Day 2 : When you sing you pray to God twice

 This was the day I looked for treasure on the Thames. My alarm went off at 830 am and I got dressed and packed my backpack for a day of exploring. Breakfast is served in the common room and is included with your stay. Cereal, toast, yogurt, and juice. Nothing fancy, but they also have a little bar there where I bought a coke and they filled my water bottle up with cold water. I made my way to Temple station to take the circle line east to Blackfriars. A short walk to the Millennium bridge and I found that I was too early. The steps leading down to shore were still under water. Low tide is 230 pm and I was told if you subtract 3 hours from that you will have lots of time to explore. I would have to come back around 1130 am.
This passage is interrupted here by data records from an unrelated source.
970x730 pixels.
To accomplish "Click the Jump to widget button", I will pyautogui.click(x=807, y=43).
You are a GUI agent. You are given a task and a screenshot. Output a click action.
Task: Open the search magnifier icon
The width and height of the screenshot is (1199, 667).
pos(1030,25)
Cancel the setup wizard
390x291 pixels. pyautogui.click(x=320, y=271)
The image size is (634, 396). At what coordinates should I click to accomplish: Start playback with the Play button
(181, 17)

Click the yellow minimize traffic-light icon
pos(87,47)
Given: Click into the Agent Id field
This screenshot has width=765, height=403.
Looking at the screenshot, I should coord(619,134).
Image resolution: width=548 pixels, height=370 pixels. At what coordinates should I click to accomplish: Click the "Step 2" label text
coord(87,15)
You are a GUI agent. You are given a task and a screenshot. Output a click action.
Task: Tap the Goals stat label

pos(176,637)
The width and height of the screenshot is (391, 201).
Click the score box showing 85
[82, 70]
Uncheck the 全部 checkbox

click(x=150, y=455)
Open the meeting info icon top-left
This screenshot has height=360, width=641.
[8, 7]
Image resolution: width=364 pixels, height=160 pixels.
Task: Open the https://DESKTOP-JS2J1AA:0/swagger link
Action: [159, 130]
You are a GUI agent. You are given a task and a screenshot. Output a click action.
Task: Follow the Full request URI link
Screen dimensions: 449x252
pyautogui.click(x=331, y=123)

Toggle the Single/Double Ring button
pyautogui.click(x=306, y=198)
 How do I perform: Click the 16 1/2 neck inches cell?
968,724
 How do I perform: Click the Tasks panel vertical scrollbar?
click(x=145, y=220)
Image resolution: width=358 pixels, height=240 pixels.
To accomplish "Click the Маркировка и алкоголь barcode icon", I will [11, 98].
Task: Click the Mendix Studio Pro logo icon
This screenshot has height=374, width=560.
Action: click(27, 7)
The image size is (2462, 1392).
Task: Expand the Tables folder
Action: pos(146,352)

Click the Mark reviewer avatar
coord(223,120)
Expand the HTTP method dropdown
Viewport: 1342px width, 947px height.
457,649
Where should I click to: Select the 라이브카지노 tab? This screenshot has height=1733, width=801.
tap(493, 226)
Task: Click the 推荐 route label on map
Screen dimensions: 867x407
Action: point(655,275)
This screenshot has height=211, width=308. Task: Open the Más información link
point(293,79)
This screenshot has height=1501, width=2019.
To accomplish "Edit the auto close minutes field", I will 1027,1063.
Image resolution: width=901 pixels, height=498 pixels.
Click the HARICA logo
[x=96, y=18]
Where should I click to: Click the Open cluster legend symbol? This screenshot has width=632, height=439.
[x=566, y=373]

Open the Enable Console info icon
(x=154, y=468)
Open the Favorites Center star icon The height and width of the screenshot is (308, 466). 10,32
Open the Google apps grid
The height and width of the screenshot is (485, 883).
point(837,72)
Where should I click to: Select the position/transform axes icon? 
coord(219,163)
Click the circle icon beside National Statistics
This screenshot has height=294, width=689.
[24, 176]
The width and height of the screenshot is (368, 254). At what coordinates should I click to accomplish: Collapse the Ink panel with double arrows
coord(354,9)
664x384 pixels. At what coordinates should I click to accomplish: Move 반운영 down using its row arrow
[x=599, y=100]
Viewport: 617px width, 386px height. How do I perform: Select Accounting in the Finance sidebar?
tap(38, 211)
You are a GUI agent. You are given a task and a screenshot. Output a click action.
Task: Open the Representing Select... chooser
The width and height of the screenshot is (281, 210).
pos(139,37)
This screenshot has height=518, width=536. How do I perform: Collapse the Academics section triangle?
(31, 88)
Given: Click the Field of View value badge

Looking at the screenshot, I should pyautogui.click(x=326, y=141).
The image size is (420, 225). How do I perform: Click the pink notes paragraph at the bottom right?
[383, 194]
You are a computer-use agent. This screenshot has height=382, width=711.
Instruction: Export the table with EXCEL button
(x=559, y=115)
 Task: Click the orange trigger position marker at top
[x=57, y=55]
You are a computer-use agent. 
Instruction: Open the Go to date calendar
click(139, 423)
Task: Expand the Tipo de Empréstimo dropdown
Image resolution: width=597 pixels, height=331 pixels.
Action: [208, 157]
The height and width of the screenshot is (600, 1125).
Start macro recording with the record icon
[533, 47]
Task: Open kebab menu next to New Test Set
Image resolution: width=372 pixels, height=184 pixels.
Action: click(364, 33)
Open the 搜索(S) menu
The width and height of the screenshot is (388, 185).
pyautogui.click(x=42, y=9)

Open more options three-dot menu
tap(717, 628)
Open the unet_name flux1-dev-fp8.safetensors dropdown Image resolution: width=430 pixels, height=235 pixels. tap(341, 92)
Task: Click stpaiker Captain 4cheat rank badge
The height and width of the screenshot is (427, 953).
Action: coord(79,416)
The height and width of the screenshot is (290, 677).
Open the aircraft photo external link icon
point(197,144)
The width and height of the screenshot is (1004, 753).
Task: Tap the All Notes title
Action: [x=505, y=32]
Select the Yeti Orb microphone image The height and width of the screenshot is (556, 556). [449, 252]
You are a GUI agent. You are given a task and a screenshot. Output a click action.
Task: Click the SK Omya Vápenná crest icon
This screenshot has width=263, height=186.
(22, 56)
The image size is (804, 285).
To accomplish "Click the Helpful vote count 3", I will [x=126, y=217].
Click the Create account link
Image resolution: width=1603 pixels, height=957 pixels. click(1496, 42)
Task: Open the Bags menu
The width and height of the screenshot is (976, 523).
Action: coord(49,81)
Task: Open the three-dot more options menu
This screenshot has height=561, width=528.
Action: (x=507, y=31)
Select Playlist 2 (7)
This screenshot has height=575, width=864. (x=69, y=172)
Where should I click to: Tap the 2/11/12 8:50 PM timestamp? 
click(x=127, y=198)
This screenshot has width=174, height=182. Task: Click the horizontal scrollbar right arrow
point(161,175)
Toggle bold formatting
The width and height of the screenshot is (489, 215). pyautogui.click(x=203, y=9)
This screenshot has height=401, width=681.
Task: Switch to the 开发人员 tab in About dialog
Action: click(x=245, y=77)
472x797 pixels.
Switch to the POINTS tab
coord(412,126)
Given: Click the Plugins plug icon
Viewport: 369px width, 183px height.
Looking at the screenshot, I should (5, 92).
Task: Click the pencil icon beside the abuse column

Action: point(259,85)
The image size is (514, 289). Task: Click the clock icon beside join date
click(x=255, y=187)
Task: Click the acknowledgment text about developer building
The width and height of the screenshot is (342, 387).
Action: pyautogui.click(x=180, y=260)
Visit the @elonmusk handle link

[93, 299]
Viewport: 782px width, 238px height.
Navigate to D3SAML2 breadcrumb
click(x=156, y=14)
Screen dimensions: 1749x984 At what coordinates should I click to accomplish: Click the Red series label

I noticed I was close to St Paul's Cathedral, so I decided to check it out. It costs 16 pounds to go in and you receive a neat I pod with headphones for a personal tour. You just tap on a subject that interests you, and a informative you tube style video starts. I sat in a chair below the beautiful dome and learned about all the paintings and glass tiled pictures above me. The guide would say "look down at your screen for a painting of Lord Nelson or a photo of what the dome looked like after it received a bomb hit during the war". It was really neat. After you toured the cathedral floor you could go downstairs and tour the crypt. You can visit The duke of Wellington's, Christopher Wren's, and Lord Nelson's Tombs. Lord Nelson's tomb is situated exactly in the middle of the Dome way above it. On the floor are beautiful tiled sea creatures. I learned that Lord Nelson's body was put in a cask of wine to preserve it after he died on his ship. On the walls are many memorials to soldiers who died while fighting different wars. Also in the crypt are the gift shop, a cafe and washrooms. In the gift-shop I bought some crocheted poppies for my Mom and sister in-law in New Brunswick so they can have a nice one to wear in November. I bought a book on the history of St Paul's and a key chain for my other sister in law. On my way out I noticed that every day at 5 pm the church has an evensong service where the boys choir sings. I read in many guide books that it was something to experience, so I decided to come back at 5 pm after mudlarking. 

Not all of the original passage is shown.